**Excerpted passage:**
......

# Bitcoin Trading Bot LSTM Model Trainer

This notebook trains an LSTM model for the Bitcoin ML Trading Bot using Google Colab's GPU acceleration.

## Workflow:
1. Upload your `trades.db` file from your local bot
2. Configure training parameters
3. Train the LSTM model using GPU acceleration
4. Download the trained model and scaler files
5. Place the downloaded files in your local `model_artifacts/` directory

## Requirements:
- TensorFlow 2.x
- Pandas
- NumPy
- Scikit-learn
- SQLite3

Let's get started!

## 1. Check GPU Availability

First, let's verify that we have GPU acceleration available.

In [None]:
import tensorflow as tf
import numpy as np
import pandas as pd
import matplotlib.pyplot as plt
import sqlite3
import os
import pickle
from datetime import datetime
from sklearn.preprocessing import MinMaxScaler
from sklearn.model_selection import train_test_split
from tensorflow.keras.models import Sequential
from tensorflow.keras.layers import LSTM, Dense, Dropout
from tensorflow.keras.callbacks import EarlyStopping, ModelCheckpoint

# Check for GPU
print("TensorFlow version:", tf.__version__)
print("GPU Available:", tf.config.list_physical_devices('GPU'))

# If GPU is available, set memory growth to avoid OOM errors
gpus = tf.config.list_physical_devices('GPU')
if gpus:
    try:
        for gpu in gpus:
            tf.config.experimental.set_memory_growth(gpu, True)
        print("Memory growth set to True for all GPUs")
    except RuntimeError as e:
        print("Error setting memory growth:", e)

......

**Stored data:**
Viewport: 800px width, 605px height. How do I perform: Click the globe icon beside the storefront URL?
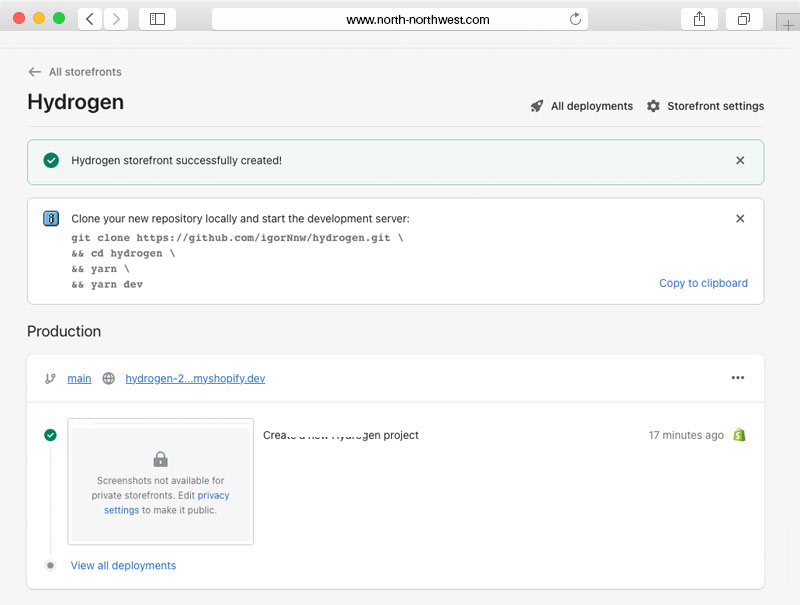click(x=108, y=378)
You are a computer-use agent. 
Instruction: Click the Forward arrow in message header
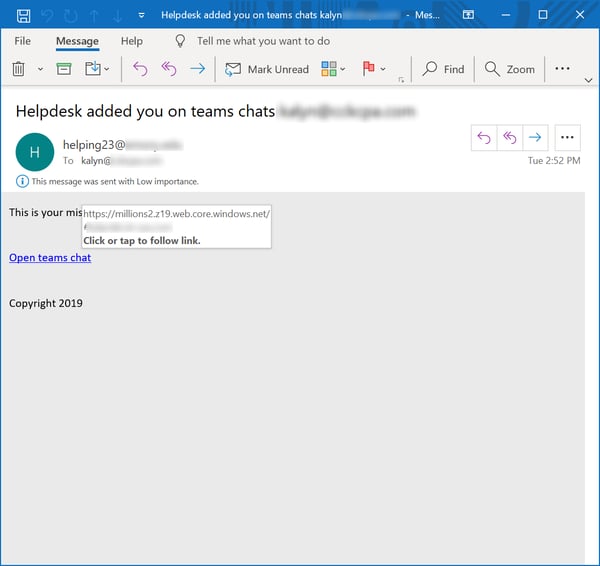pos(536,138)
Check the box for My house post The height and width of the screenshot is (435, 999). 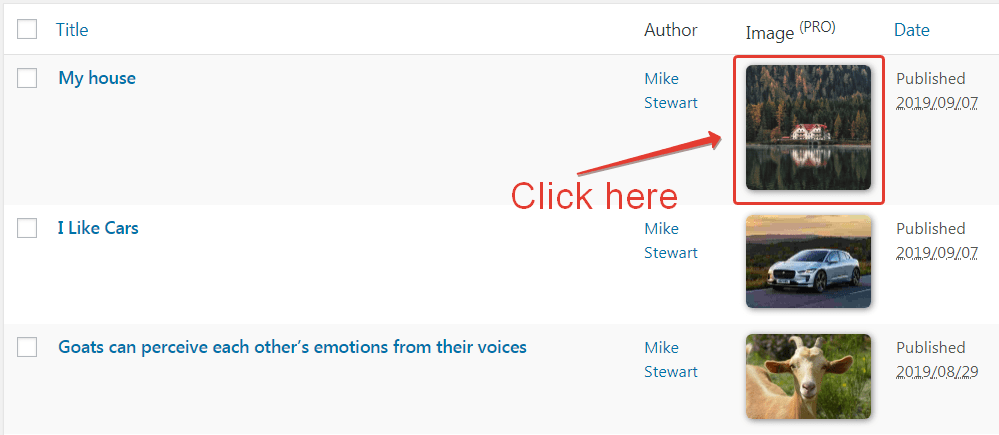(x=27, y=78)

......

**Directives:**
1. From the LSTM trainer notebook, extract the passage starting at "# Check for" and ending at "tf.config.experimental.set_memory_growth(gpu, True)".
2. According to the LSTM trainer notebook, in which local directory should the downloaded model and scaler files be placed?
3. In one to three sentences, explain why the LSTM trainer notebook sets memory growth to True when a GPU is available.

**Task-by-task solutions:**
1.
# Check for GPU
print("TensorFlow version:", tf.__version__)
print("GPU Available:", tf.config.list_physical_devices('GPU'))

# If GPU is available, set memory growth to avoid OOM errors
gpus = tf.config.list_physical_devices('GPU')
if gpus:
    try:
        for gpu in gpus:
            tf.config.experimental.set_memory_growth(gpu, True)

2. The `model_artifacts/` directory.

3. The notebook sets memory growth to True for each available GPU to avoid OOM errors.